→ **What you are asked to do**: Below are records; count the lines that hold the string "computer" and give only the count.

→ **Data provided**:
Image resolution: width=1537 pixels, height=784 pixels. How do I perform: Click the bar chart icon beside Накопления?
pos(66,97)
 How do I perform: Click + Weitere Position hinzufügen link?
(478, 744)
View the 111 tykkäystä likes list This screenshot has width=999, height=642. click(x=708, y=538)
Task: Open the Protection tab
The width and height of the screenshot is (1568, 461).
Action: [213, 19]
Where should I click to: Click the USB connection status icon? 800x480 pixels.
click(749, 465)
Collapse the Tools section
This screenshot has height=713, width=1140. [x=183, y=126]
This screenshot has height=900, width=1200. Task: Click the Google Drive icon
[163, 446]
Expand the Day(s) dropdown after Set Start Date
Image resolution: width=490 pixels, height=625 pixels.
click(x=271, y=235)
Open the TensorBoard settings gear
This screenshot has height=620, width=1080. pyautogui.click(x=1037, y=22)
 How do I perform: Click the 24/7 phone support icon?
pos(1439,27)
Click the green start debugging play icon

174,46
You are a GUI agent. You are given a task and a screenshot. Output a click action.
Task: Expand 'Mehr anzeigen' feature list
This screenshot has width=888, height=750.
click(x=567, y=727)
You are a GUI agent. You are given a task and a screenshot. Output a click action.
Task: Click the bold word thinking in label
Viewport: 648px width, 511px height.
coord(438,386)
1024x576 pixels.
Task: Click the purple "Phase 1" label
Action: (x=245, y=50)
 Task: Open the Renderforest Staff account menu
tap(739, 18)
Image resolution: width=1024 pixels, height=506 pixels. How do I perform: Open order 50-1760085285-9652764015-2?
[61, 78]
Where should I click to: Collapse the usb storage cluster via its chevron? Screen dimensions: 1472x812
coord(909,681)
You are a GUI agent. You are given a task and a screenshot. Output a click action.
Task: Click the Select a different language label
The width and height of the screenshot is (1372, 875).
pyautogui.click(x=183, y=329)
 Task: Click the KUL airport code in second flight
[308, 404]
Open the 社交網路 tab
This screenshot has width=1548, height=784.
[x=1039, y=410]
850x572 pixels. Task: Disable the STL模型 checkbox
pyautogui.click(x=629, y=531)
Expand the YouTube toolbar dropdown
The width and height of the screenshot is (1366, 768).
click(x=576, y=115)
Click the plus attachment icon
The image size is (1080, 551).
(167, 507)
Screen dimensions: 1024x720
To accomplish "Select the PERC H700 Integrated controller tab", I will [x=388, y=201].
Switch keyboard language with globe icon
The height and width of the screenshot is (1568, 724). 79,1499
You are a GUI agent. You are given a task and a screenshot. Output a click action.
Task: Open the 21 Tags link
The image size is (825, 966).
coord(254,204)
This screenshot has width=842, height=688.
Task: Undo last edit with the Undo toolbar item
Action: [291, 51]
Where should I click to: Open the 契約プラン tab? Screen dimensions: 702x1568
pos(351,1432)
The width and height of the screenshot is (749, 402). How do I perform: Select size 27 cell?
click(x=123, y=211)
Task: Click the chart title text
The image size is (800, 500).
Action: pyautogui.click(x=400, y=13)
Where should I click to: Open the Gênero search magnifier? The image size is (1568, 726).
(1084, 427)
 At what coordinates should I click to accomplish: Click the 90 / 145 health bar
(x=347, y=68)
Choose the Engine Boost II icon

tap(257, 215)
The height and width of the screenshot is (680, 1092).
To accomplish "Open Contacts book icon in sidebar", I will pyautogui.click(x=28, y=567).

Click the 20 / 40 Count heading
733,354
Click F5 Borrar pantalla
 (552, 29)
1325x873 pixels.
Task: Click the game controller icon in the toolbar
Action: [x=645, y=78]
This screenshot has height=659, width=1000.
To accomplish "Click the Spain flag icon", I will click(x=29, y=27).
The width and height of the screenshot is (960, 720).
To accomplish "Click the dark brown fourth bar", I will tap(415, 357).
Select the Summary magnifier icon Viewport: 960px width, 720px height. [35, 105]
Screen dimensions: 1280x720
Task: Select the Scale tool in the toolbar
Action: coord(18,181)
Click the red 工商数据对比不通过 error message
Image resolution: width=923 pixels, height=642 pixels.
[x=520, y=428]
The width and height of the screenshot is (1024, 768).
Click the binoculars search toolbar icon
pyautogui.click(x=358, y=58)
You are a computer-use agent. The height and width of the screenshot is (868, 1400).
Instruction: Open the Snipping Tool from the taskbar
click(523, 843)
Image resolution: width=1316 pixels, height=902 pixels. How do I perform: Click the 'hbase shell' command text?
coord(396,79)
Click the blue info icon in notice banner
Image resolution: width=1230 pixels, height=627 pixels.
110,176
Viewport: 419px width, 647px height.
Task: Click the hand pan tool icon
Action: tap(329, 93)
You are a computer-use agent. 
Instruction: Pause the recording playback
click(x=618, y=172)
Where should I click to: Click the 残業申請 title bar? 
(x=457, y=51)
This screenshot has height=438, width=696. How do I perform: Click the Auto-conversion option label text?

→ **Output**: 2